Solo traveler, 1-2 nights: The courtyard room is acceptable for a short stay, particularly if your focus is dining and activities rather than room experience. But genuinely consider whether the $100 savings is worth sacrificing the desert-access view that is the entire reason to come here.
Couple, weekend escape (2-3 nights): Book the desert-access room. No exceptions. The sunrise from your private terrace with Arabic coffee delivered by your butler is the experience that will define this trip. The $500-600 peak-season rate for two nights is $1,000-1,200 total -- a meaningful investment, but one that delivers a memory you will reference for years.
Couple, honeymoon or anniversary: The Desert Suite. The wraparound terrace, separate living space, and copper soaking tub by the window create a genuinely romantic environment. At $1,200 per night, budget $3,600-4,800 for a three-to-four night stay. This is not casual spending, but the experience has no equivalent at any beach resort, city hotel, or Palm Jumeirah property.

Source material:

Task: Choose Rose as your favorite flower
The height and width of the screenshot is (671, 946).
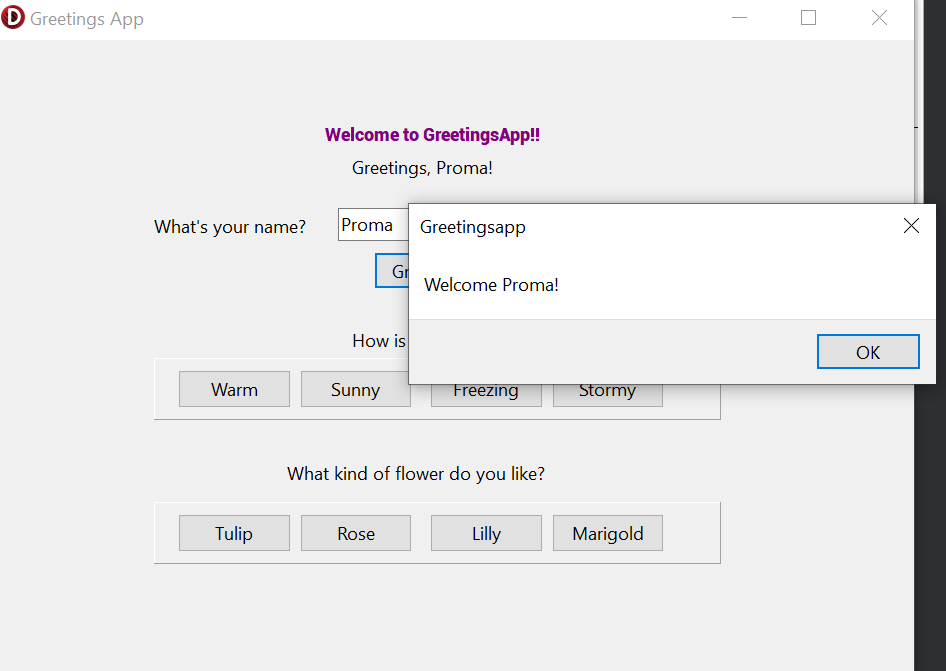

Goals:
[1] In the hotel room guide above, switch "Arabic coffee" to "mint tea" and write out the stretch from "Couple, weekend escape" through "reference for years." with that change.
[2] Answer these questions from the hotel room guide above:
(a) How much does a solo traveler save by taking the courtyard room?
(b) What total does the guide give for two peak-season nights in the desert-access room?
(c) What is the nightly rate of the Desert Suite?
[3] Please continue the hotel room guide above, picking up after its last sentence.

Task answers:
[1]
Couple, weekend escape (2-3 nights): Book the desert-access room. No exceptions. The sunrise from your private terrace with mint tea delivered by your butler is the experience that will define this trip. The $500-600 peak-season rate for two nights is $1,000-1,200 total -- a meaningful investment, but one that delivers a memory you will reference for years.

[2]
(a) $100
(b) $1,000-1,200
(c) $1,200

[3]
Family with children: The infinity pool terrace room. Children will gravitate toward the pool anyway, and the terrace lets parents supervise from a comfortable distance while kids shuttle between room and water. The desert-access rooms work for families with older children who appreciate landscape, but toddlers and young kids will not sit still on a desert terrace when there is a pool visible from the resort.
Extended stay (4+ nights): The Desert Suite if budget allows; otherwise, the desert-access room. The courtyard rooms become claustrophobic beyond three nights, and the pool terrace rooms, while pleasant, do not deliver enough variety to sustain multi-day interest.
The one-sentence summary: At Bab Al Shams, you are paying for the desert. Book the room that gives you the most desert.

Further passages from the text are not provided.